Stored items
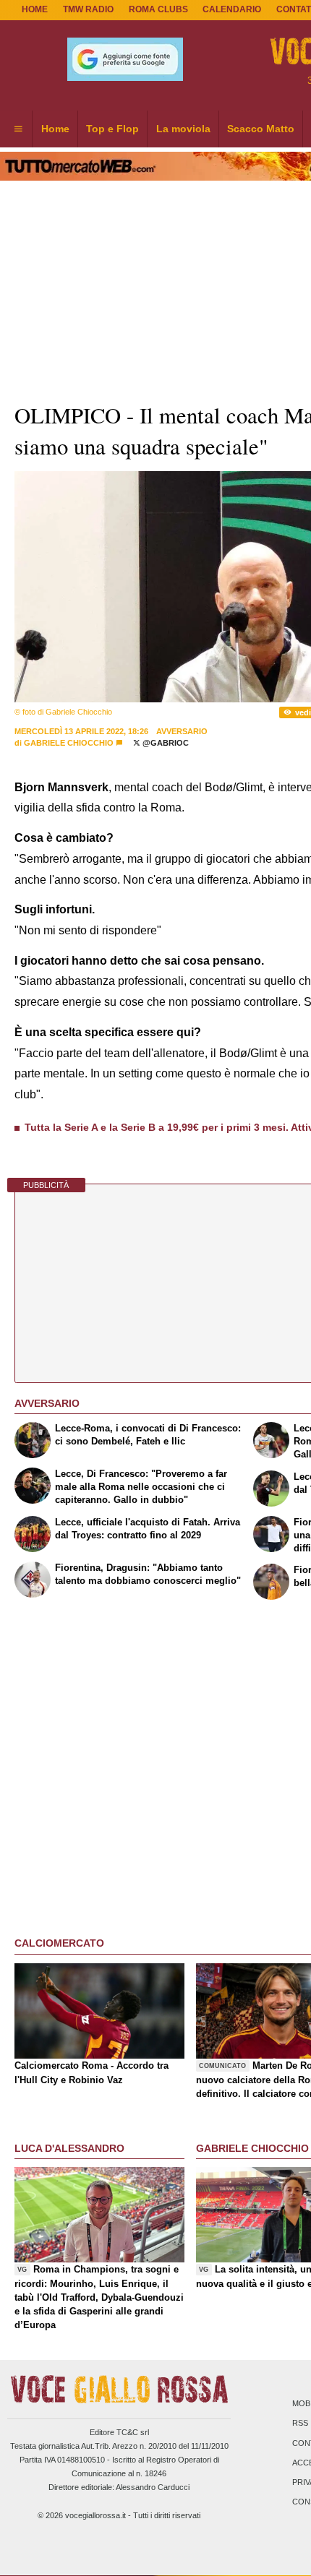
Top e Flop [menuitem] (112, 128)
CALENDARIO (232, 9)
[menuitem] (18, 129)
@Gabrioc (164, 742)
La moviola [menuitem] (183, 128)
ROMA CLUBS (158, 9)
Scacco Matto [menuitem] (260, 128)
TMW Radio (88, 9)
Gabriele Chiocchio (69, 742)
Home (35, 9)
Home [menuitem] (55, 128)
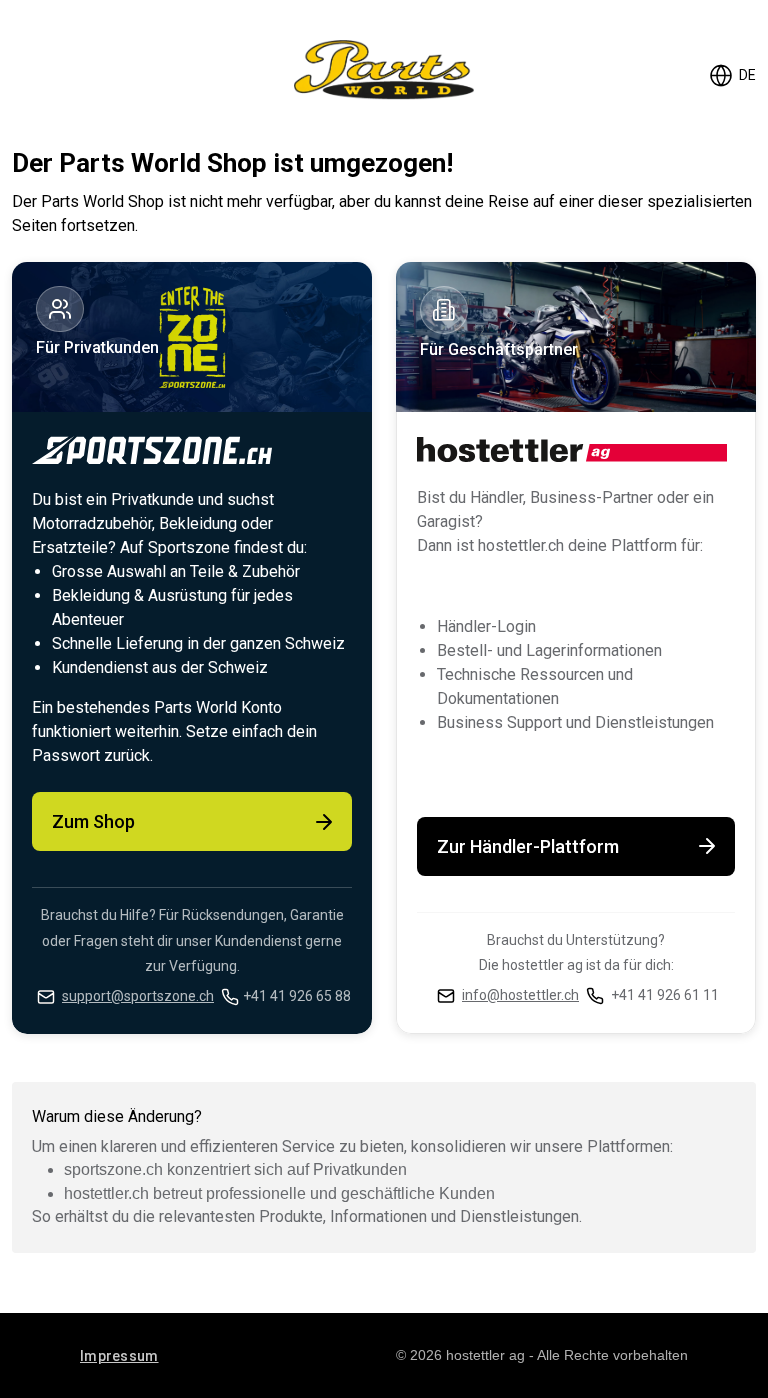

### [EXERCISE DETAILS]
Every line that contains the string "menuitem" should be copied from the entries.

### [EXERCISE ANSWER]
Top e Flop [menuitem] (112, 128)
[menuitem] (18, 129)
La moviola [menuitem] (183, 128)
Scacco Matto [menuitem] (260, 128)
Home [menuitem] (55, 128)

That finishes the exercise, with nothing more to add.